HRB Open Res ; 3: 13, 2020.
Artigo em Inglês | MEDLINE | ID: mdl-33299965

RESUMO

Background: The Rare Disease Research Partnership (RAinDRoP) was established in 2018 to bring together a wide variety of diverse voices in the rare disease community in Ireland and form a research partnership. This approach enabled clinicians, patients, carers and researchers to work together to identify top research priorities for rare diseases, which focused on a life-course perspective rather than a disease-specific need.                                                                                                           Methods: A participatory multiple phase approach was used to identify research priorities for rare diseases. The research process involved three main phases: Phase I, Public Consultation Survey on Research in Rare Diseases in Ireland (PCSRRDI); Phase II, Research Prioritisation Workshop (RPW); Phase III, Follow-up Public Consultation and Prioritisation Survey (FWPCPS). Results: In total, 240 individuals completed the phase I PCSRRDI, which comprised of a cross-section of health care professionals, researchers and people living with rare diseases.

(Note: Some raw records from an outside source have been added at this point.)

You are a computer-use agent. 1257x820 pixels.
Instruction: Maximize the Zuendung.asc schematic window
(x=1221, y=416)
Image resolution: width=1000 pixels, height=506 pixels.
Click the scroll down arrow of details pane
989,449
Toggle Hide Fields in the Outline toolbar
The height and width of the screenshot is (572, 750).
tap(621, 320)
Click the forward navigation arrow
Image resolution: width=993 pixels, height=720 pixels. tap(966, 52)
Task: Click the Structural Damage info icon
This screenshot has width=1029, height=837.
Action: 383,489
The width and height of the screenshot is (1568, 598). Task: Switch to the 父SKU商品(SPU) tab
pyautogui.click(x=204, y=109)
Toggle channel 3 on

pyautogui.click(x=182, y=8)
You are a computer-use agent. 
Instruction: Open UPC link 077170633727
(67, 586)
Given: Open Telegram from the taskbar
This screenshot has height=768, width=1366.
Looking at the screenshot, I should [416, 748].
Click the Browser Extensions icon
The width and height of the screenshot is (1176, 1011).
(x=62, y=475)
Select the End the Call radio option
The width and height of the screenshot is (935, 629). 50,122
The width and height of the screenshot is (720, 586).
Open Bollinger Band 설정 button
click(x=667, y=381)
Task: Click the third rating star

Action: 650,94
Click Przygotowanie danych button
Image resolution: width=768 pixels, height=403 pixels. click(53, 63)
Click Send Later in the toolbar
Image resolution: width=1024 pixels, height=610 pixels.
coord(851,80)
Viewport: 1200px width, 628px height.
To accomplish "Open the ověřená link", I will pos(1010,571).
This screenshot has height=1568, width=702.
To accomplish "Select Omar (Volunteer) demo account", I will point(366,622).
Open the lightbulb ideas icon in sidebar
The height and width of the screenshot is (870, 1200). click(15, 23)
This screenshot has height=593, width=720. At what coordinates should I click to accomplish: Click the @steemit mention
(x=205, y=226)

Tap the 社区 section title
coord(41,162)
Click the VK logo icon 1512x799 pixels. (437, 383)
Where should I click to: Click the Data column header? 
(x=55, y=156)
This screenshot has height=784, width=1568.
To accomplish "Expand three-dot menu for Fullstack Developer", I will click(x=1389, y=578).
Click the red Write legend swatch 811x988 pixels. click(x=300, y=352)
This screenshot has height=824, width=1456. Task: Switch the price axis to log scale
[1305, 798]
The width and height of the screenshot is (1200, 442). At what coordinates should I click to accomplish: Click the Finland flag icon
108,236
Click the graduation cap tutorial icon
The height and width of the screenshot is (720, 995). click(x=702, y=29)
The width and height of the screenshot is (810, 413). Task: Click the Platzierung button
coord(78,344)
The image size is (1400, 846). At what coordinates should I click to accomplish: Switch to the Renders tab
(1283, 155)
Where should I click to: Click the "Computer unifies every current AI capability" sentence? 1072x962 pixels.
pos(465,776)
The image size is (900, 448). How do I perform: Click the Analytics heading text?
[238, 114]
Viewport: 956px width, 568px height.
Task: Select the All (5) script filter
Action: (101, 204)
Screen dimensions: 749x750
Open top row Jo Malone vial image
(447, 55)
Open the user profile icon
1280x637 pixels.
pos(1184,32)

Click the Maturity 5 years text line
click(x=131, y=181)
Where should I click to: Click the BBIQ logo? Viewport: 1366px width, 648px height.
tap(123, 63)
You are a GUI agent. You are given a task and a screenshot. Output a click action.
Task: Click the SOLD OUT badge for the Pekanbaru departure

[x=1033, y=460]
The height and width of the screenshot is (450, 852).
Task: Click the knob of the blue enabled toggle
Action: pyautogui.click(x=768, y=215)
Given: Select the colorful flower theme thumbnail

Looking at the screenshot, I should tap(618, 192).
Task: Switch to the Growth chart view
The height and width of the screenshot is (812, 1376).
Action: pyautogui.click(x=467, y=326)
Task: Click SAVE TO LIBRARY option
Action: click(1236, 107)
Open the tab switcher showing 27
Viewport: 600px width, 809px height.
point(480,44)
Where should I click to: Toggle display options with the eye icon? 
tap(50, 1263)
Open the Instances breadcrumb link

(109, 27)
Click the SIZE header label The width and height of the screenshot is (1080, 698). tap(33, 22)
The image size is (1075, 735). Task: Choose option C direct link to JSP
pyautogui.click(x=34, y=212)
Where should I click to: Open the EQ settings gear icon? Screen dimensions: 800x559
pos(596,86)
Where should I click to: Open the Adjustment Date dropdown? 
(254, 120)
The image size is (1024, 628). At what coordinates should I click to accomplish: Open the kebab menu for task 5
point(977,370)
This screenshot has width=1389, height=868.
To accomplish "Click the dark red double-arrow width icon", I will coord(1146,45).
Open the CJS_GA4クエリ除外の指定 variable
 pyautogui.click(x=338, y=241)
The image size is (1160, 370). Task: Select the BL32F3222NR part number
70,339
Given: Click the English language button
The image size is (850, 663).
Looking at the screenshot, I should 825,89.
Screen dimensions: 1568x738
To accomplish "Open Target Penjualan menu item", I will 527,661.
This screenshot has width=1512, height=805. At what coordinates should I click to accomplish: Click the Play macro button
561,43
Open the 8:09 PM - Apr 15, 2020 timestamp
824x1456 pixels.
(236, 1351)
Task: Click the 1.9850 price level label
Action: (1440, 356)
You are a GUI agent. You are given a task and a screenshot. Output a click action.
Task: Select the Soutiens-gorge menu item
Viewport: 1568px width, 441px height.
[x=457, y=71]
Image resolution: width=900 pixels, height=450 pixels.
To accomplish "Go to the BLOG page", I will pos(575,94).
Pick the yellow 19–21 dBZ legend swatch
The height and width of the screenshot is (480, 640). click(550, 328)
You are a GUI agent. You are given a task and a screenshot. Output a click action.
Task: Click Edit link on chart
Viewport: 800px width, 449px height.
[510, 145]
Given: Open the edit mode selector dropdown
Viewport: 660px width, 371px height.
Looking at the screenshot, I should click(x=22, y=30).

One thousand and fifteen statements were collected, reflecting issues and shared challenges in rare diseases. A shortlisting step by step was used to identify any statements that had received a total score of above 50% into 10-12 researchable questions or statements per the theme for the phase II workshop. Phase II was focused on three main themes: (1) Route to Diagnosis, (2) Living with Rare Disease, (3) Integrated and Palliative Care. In total, 62 individuals attended the overall workshop; 42 participated in the prioritisation sessions. A cross-section of health care professionals, researchers and people living with rare diseases were engaged at each workshop. Seventy-five individuals completed the final phase III public ranking by priority responses, and they ranked the top 15 research priorities defined by the multi-stakeholders at the phase II consensus meeting. Conclusions: This study identified priorities for rare diseases research aimed at improving the health and wellbeing of people living with rare diseases.